Don't let him make it your fault!

Fluffyears · 26/07/2018 08:47

When she makes her rude comment call her the fuck out. ‘What did you just say? Beaches whale? Ok get out of MY home now I will not tolerate someone speaking about me like that’ if your husband gets mad as me him how dare she speak to you like that in your own home. She is not welcome whilst you are there, he’s not going to stand up for you so you must.

Laiste · 26/07/2018 08:58

OK - so this is going to be a problem every time you have time off work.

To get my head around this i've pictured a stay at home mother posting here to say she lets her mother come around a couple of times a week, but her husband is asking for that not to happen while he's around the house off work ...

reasonable i'd say.
UNLESS the MIL is helping with some huge problem which the husband isn't helping with. Which is not the case here.
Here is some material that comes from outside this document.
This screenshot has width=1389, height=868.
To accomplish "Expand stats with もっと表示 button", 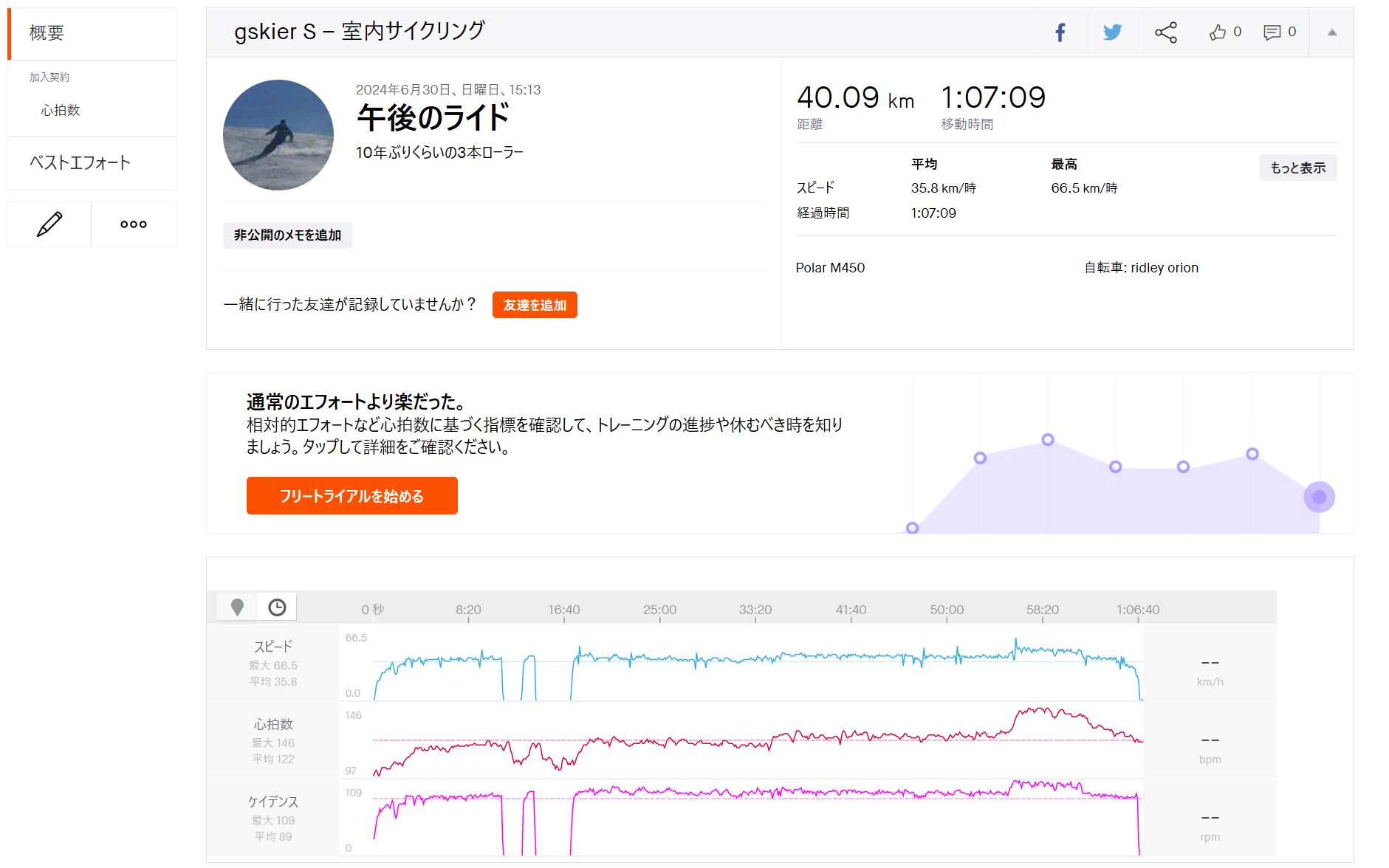I will tap(1297, 168).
You have to get your DH to see that the home is yours too and you don't want your MIL round all the bloomin time. I think you may have to really mean it and go through fireworks by the sound of it.

LittleTipple posted My DH would never organise anyone to come to our home without discussing it with me first. It's common courtesy to check I haven't made plans, or if for any reason I don't want them to come. I give him the same courtesy.

and I agree.

SlowDown76mph · 26/07/2018 09:28

You are aware that you have a DH problem. If things go pear-shaped then you are going to have a 'primary caretaker' problem. Are you aware of this?

rubyroot · 26/07/2018 09:44

I earn enough to pay for childcare- just!

I don't think my partner would be spiteful really and stop looking after baby

I'm hoping it won't come to this!

OP posts:
Mumto2two · 26/07/2018 09:48

It sounds like your DH has set a precedent for this, such that your presence at home for 6 weeks is simply secondary to what they do when you are not there.
This happened with my DH, in terms of long visits to the country when they came to stay for months at a time! When we first met, I was horrified to see how often and how long they came to stay with him, and they didn’t even consult him before they booked their tickets. They would simply announce they were coming. It was the year our dd was born, when they announced a 2nd 2 month visit, shortly after the first, that I started to put my foot down. It had to change, and gladly, it did!

SlowDown76mph · 26/07/2018 10:08

You're missing the point. If you separate, who do you think the baby's primary caretaker is? It won't be you if he is SAHD, with granny's support too.

IWannaSeeHowItEnds · 26/07/2018 10:14

My advice is to get your baby into childcare and get your h back to work asap. Thrn he wont be primary carer and you can stop him getting custody if when you split up.

I would tell him she isn't welcome when you are home as yoy will no longer tolerate her rudeness - also take the baby and go out when she turns up. Leave him to deal with her!